In parallel, a different and possibly more potent tool is being developed. A team led by Professor Zoe Kourtzi at the University of Cambridge, in collaboration with The Alan Turing Institute, has developed a machine learning algorithm that analyzes structural changes in MRI brain scans, particularly the progressive loss of grey matter, and uses those patterns to predict whether and how quickly an individual with early cognitive symptoms will develop Alzheimer’s. The algorithm achieves over 80% accuracy in determining who will advance when paired with findings from common memory tests. It has occasionally found patients who had not yet displayed any symptoms at all.
It’s difficult to ignore that for a little while. A patient enters a hospital in a state of well-being or nearly so. An algorithm trained on thousands of previous cases is fed a scan, and the results indicate, with significant statistical confidence, that Alzheimer’s is probably coming, maybe five to ten years away. The science has yet to provide a complete answer to the profoundly human question of what to do with that information. However, the alternative—learning about the illness only after it has caused years of harm—has significant costs of its own.

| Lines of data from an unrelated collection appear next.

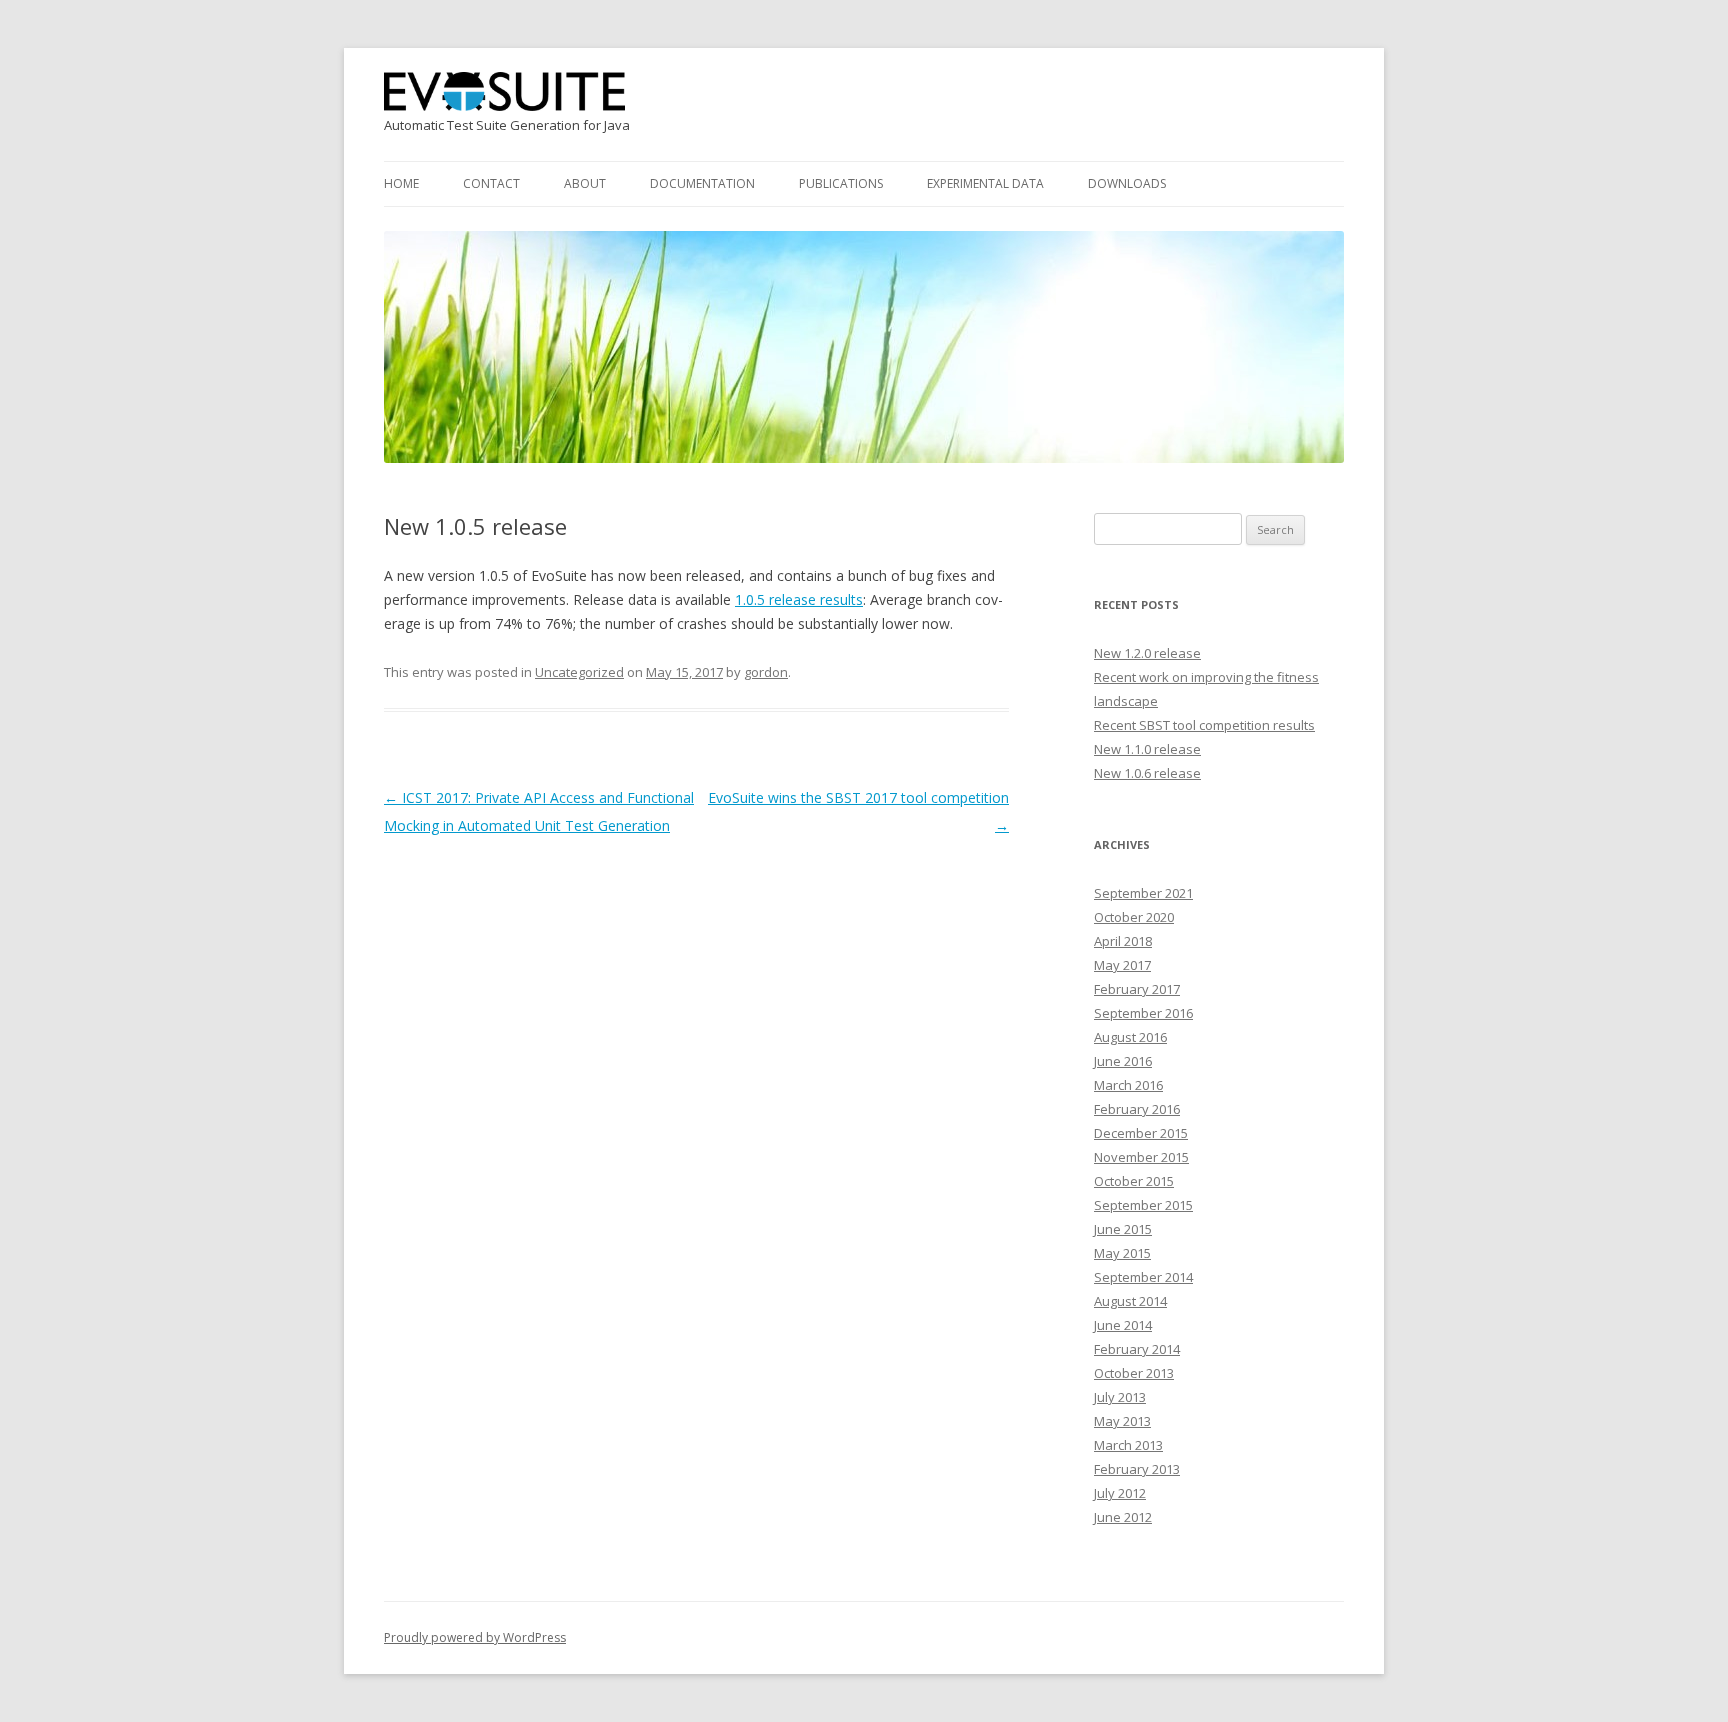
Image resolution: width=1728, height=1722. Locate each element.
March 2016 (1128, 1085)
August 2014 (1130, 1301)
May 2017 (1122, 965)
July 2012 (1120, 1493)
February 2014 (1137, 1349)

Timing is one of the factors contributing to the depressing failure rate of dementia clinical trials. The disease has often progressed to the point where interventions can, at most, slow decline by the time patients are enrolled, exhibiting noticeable symptoms, and starting treatment. Early detection—not just a few months ahead of a formal diagnosis, but years ahead—could change the entire window for treatment and provide researchers with a chance to test medications before the damage is irreparable. According to Dr. Timothy Rittman of Addenbrooke’s Hospital in Cambridge, who is overseeing the algorithm’s clinical trial across multiple NHS trusts, early diagnosis provides patients with clarity and time to prepare, and it gives medicine the window it currently lacks.
Beyond the science, the low cost and non-invasive nature of the approach is what makes vision-detection research so fascinating. a screen with a field of moving dots. pressing a button. equipment that might theoretically be found in a community health clinic or a general practitioner’s office instead of a specialized imaging facility. Even though the MRI-based algorithm is more technically complex, it does not necessitate the invasive lumbar punctures that are currently a part of many diagnostic pathways. These tools should be taken seriously at scale for practical reasons as well as scientific ones.
Whether or when either strategy will be integrated into standard medical care is still up in the air. The Cambridge trial is still in progress, and it is rarely as easy as the numbers indicate to translate research accuracy into practical clinical utility. However, researchers now view Alzheimer’s less as a disease that manifests itself through memory and more as a gradual, protracted process that has been going on for years without the affected person realizing anything is missing. That shift was not produced by the algorithm. However, it might be one of the most obvious tools available for taking action.